▸ **Extracted entries**:
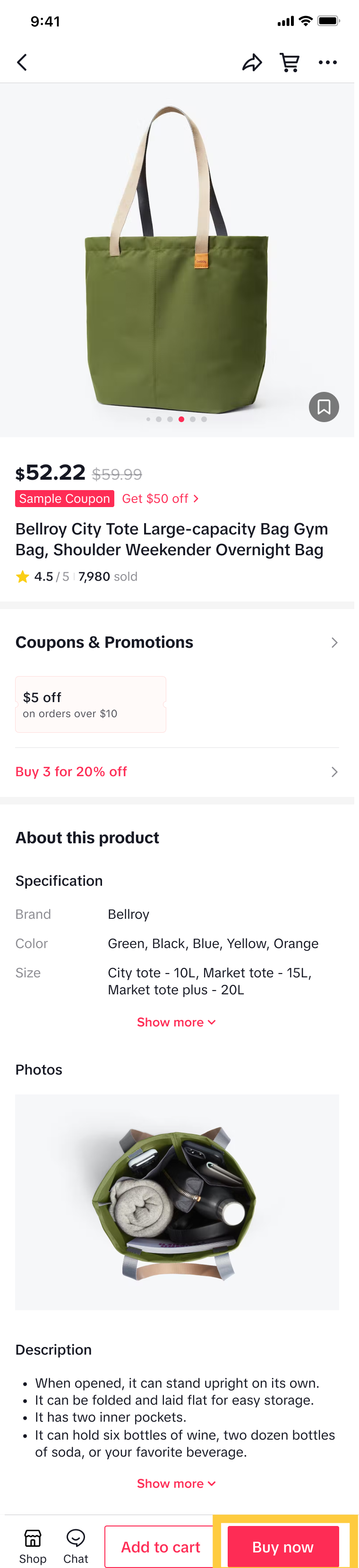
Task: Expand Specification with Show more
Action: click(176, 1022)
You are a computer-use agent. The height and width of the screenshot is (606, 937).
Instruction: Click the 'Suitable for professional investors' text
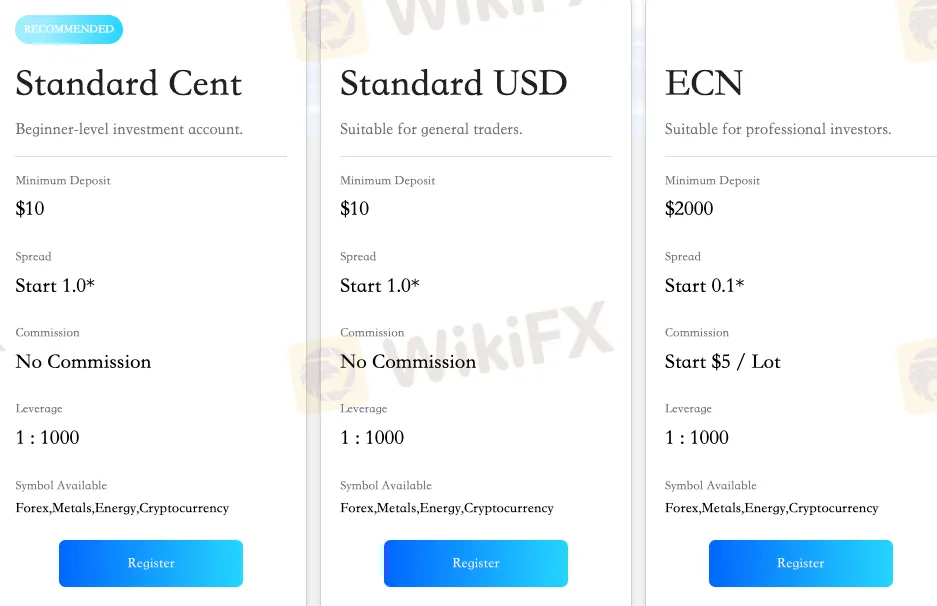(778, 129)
--
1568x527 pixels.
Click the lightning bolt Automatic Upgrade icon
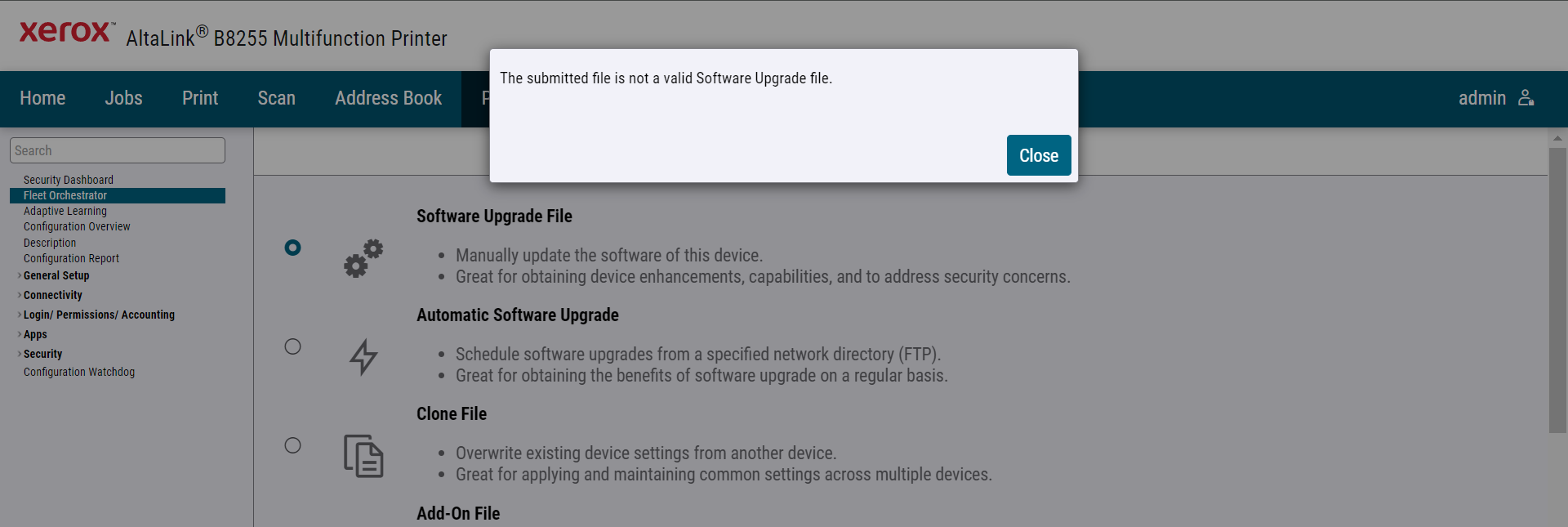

▸ **Problem details**: Extract exactly and only the lines above from the line containing "1568x527 pixels." through the line containing "Click the lightning", both end lines included.

▸ **Task solution**:
1568x527 pixels.
Click the lightning bolt Automatic Upgrade icon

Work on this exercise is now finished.